In 1778, he arrived in Paris but was only offered insignificant offers as his talents were less electrifying than when he was considered a child prodigy. He, therefore, had to return to his former position with the archbishop of Salzburg. In 1781, his opera Idomeneo debuted in Munich successfully, and this led him in 1782 to leave Salzburg permanently and live in Vienna. The Austrian emperor commissioned him to write an opera Die Entführung aus dem Serail, which gave him false hope that things had turned around. However, in Vienna, like in Salzburg, he made powerful enemies who did everything in their power to impede his progress. Mozart was, therefore, forced to earn a living by teaching and performing and spent the rest of his life in poverty. Nevertheless, he remained a prolific composer, producing a constant stream of masterpieces including The Marriage of Figaro and Don Giovanni.
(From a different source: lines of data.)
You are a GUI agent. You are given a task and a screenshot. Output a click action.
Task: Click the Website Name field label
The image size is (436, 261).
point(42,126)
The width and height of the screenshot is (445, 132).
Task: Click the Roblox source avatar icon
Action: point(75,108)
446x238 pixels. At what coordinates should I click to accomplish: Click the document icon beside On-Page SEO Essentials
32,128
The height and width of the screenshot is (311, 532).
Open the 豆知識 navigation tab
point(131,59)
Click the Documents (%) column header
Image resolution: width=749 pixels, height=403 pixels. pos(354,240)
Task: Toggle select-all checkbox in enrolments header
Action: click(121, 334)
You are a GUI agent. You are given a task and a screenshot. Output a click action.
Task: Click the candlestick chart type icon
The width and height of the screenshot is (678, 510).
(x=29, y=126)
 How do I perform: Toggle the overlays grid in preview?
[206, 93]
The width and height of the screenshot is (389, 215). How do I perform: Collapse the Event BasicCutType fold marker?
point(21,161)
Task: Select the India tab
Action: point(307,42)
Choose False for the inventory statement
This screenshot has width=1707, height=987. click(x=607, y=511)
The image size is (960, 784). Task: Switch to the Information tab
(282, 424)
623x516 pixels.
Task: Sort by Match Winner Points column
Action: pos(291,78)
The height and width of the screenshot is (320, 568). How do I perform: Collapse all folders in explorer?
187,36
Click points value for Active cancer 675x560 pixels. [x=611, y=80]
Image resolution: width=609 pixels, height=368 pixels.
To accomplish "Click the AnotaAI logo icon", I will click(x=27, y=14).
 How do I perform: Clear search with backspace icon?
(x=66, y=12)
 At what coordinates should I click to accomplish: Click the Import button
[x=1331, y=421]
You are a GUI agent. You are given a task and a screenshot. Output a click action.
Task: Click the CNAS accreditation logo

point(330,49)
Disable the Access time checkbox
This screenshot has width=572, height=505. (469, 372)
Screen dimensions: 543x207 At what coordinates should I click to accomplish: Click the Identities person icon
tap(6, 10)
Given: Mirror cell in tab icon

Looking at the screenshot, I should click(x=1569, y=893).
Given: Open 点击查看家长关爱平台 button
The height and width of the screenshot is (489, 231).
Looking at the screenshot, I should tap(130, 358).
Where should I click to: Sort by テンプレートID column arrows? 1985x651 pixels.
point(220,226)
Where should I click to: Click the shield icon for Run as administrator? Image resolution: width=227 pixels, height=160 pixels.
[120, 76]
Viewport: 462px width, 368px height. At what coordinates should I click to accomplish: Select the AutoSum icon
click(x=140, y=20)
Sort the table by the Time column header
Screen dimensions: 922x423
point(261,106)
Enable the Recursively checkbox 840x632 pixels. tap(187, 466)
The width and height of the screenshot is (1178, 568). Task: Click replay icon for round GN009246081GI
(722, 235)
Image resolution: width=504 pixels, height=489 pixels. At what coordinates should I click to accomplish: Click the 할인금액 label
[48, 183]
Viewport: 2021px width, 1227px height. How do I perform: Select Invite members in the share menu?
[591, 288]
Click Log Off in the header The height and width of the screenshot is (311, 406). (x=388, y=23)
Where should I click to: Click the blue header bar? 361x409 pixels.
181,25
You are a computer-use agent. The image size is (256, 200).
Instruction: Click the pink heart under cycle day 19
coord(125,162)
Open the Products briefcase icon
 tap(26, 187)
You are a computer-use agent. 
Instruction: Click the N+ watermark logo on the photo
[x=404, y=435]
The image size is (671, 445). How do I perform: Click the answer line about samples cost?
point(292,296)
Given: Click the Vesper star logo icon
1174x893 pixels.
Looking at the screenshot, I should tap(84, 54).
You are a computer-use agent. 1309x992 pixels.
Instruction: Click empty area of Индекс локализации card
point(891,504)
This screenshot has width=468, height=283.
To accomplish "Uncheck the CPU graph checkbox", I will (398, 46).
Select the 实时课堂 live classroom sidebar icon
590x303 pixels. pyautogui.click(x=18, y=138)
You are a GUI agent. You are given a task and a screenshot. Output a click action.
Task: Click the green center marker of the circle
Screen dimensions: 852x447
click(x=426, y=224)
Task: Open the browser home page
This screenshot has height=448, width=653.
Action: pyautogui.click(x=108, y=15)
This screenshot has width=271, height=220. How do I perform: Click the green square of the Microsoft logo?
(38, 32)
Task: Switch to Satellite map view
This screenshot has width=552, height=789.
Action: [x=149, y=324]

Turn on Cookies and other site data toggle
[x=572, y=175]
However, these pieces did little to improve his income, and he was forced to rely on his friends for loans to pay for his basic needs. Even in the last days of his life, when he suffered from painful illnesses, Mozart completed The Magic Flute, often considered his greatest work, which was introduced in Vienna on September 30, 1791. Mozart died on December 5, 1791, and was buried in an unmarked grave in the pauper's section of St. Marx cemetery. His pupil Franz Sussmayr completed the Requeiem, the B-flat major piano concerto and the E-flat major string quintet after Mozart's death.
Other famous composers include George Frideric Handel (1685–1759), Joseph Hayden (1732–1809) and Ludwig van Beethoven (1770–1827).